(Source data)
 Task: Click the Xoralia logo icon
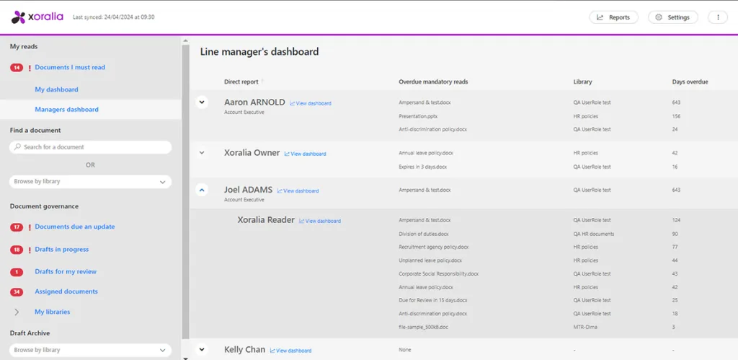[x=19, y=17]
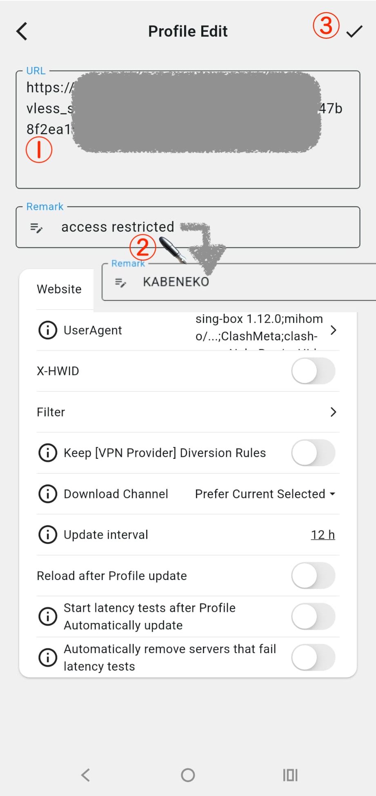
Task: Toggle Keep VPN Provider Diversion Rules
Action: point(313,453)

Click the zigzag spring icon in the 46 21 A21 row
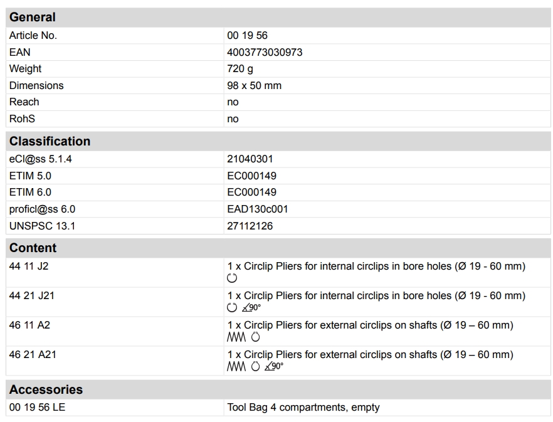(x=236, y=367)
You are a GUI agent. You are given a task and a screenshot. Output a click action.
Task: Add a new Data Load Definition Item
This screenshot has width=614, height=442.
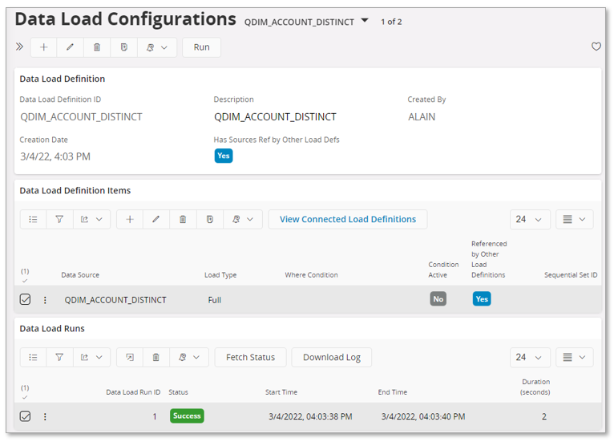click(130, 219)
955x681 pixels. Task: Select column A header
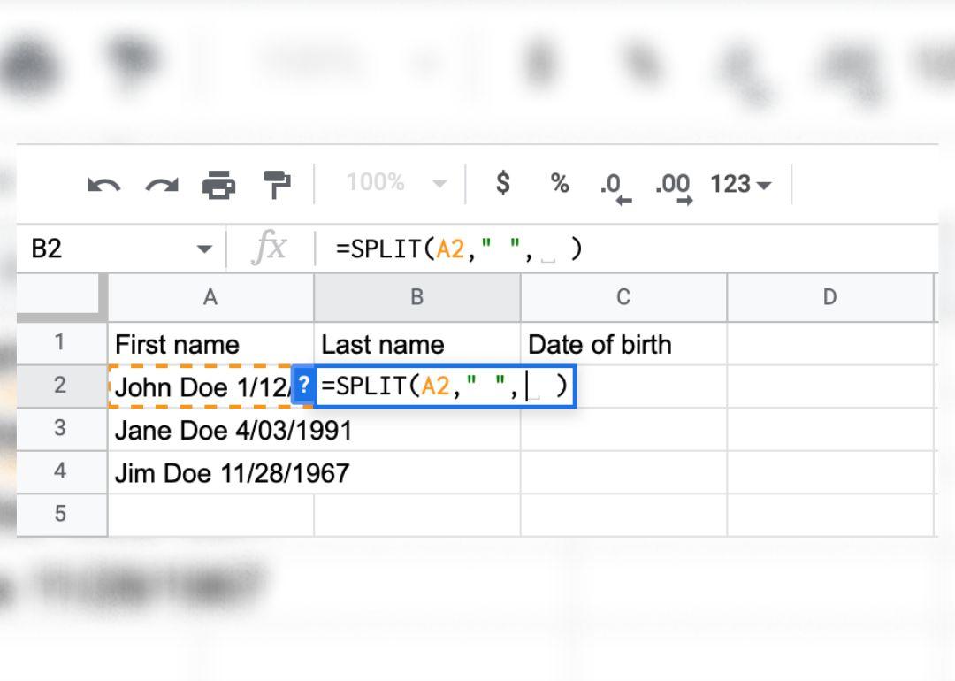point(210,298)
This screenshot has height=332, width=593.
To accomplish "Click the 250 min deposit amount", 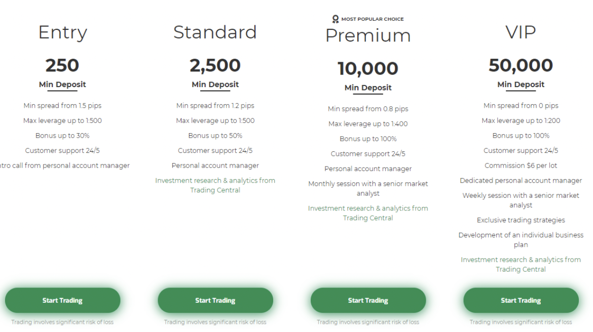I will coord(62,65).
--
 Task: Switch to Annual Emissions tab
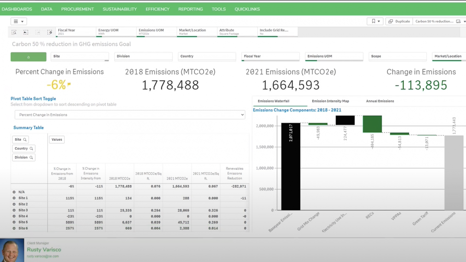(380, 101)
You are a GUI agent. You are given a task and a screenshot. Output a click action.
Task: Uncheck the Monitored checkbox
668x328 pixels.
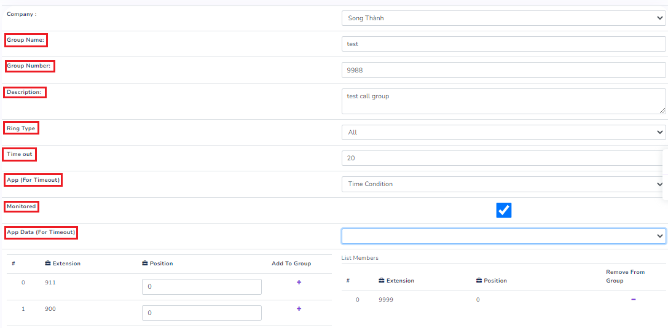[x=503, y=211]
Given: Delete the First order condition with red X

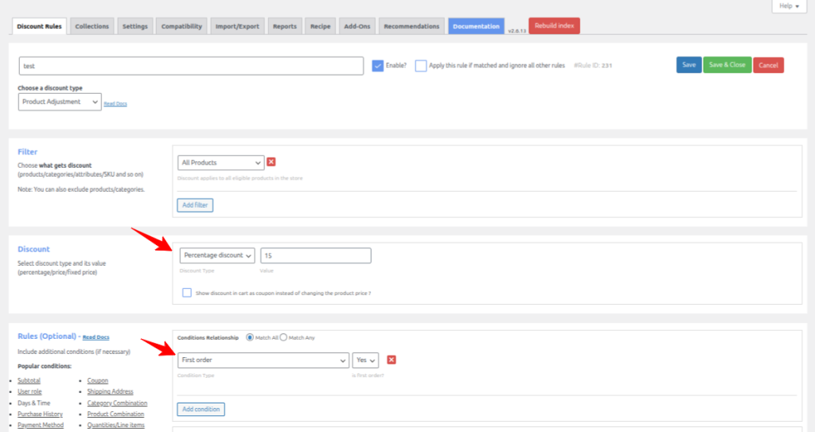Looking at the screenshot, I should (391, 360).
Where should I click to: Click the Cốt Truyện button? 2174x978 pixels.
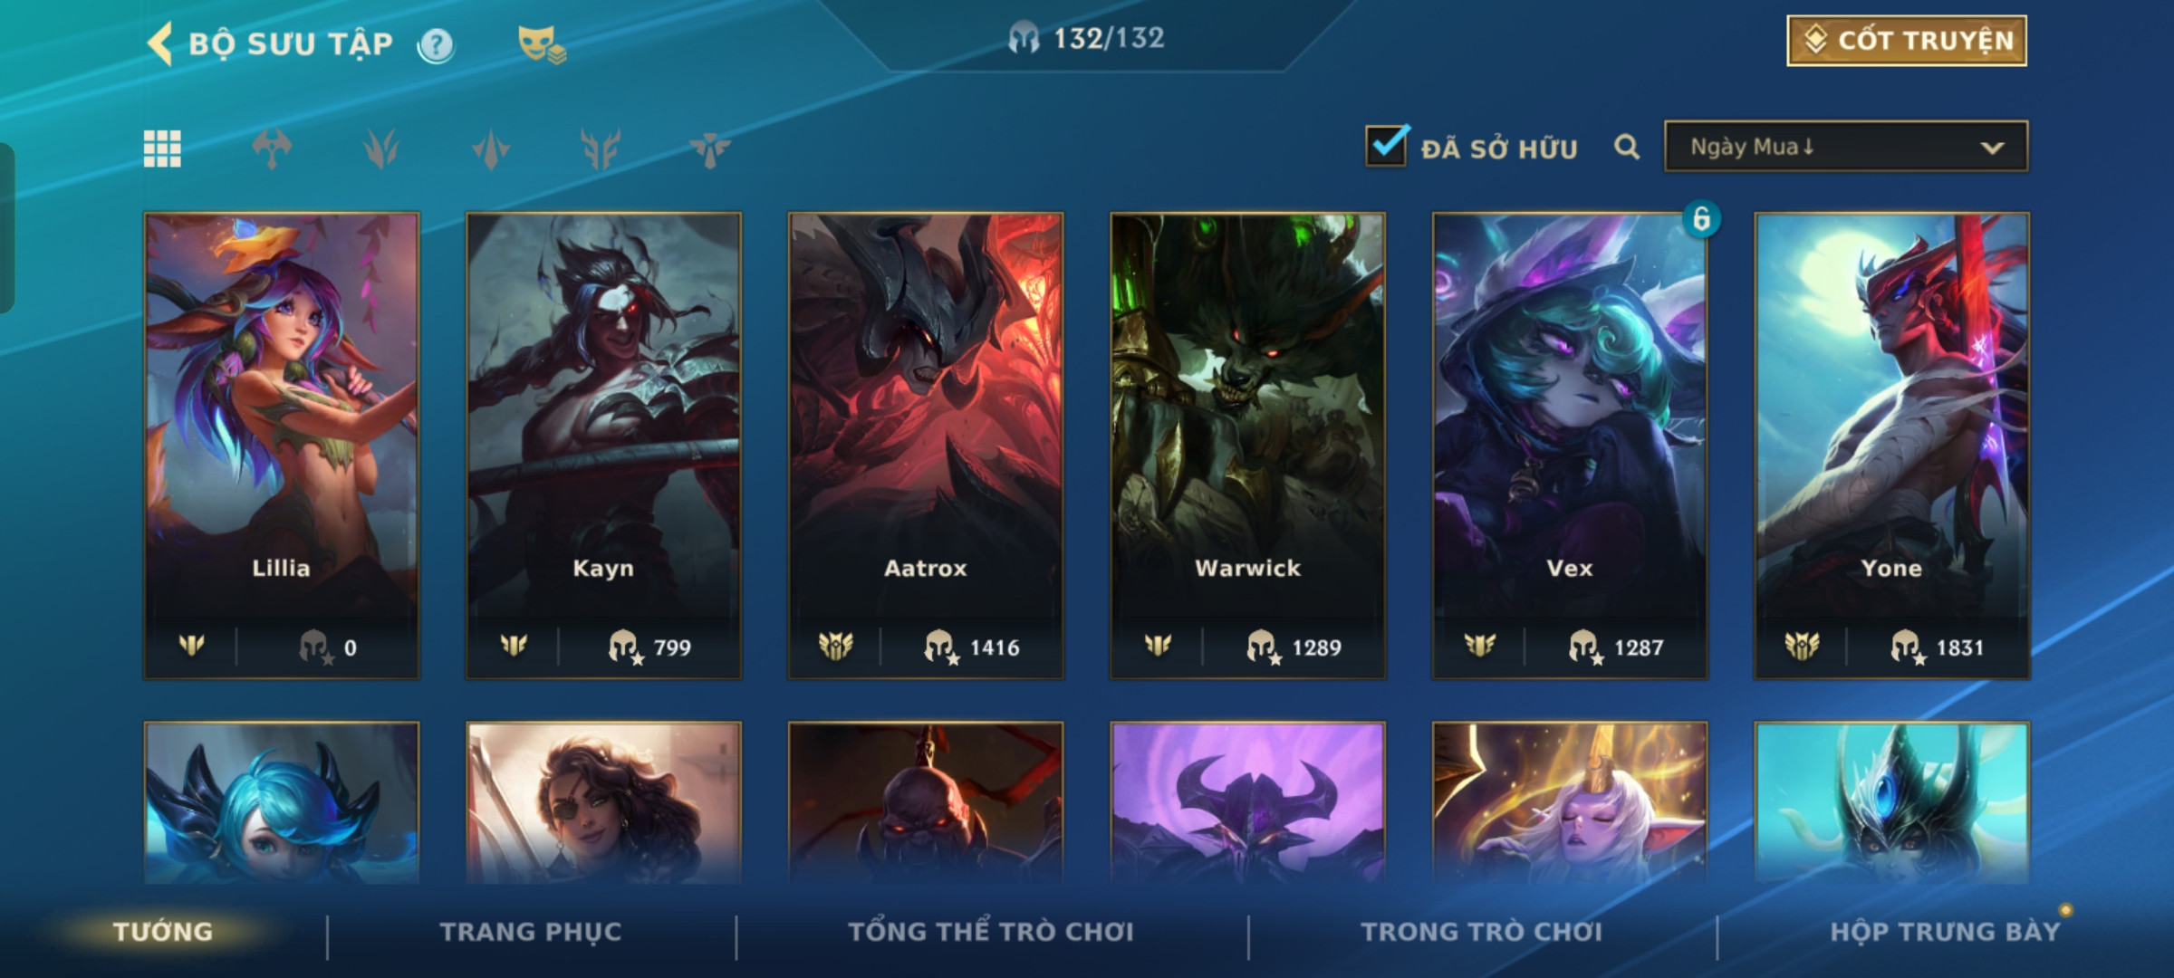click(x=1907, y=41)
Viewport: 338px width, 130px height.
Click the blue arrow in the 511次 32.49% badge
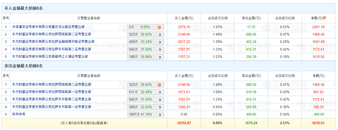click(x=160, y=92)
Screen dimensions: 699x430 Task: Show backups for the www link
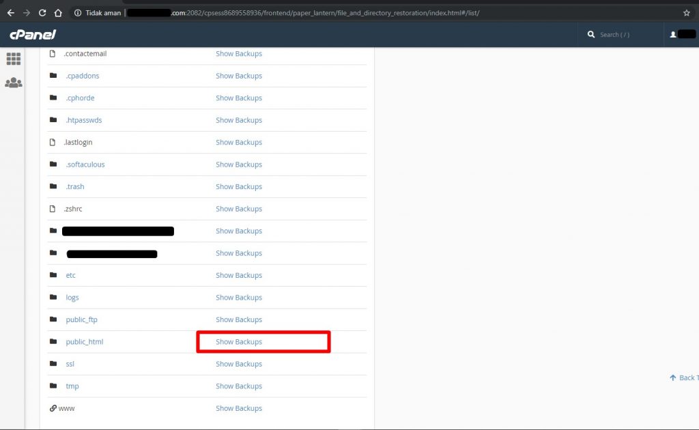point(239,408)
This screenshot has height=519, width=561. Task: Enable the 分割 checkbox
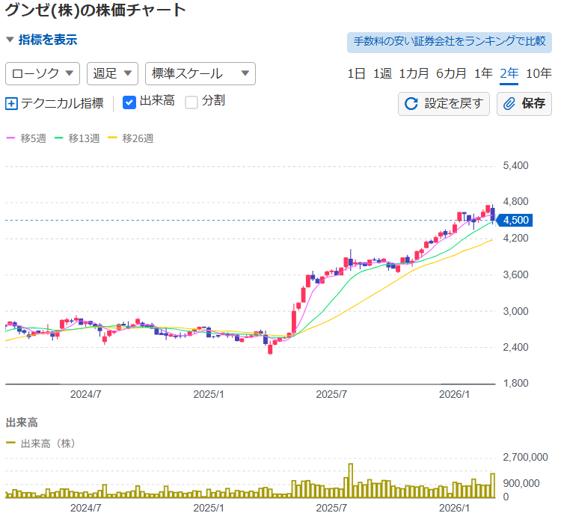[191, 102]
---
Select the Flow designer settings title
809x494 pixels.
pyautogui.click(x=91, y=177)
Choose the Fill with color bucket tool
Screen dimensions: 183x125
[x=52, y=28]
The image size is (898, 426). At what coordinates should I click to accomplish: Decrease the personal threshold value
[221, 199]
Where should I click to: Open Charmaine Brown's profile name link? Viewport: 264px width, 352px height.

= WORK REQUEST =
In the entries above, restate word for word the lines between the one holding "Select the Flow designer settings title" and the one holding "Where should I click to: Open", inclusive, and nothing besides.

= RESPONSE TO THIS TASK =
Select the Flow designer settings title
809x494 pixels.
pyautogui.click(x=91, y=177)
Choose the Fill with color bucket tool
Screen dimensions: 183x125
[x=52, y=28]
The image size is (898, 426). At what coordinates should I click to accomplish: Decrease the personal threshold value
[221, 199]
Where should I click to: Open Charmaine Brown's profile name link? Viewport: 264px width, 352px height.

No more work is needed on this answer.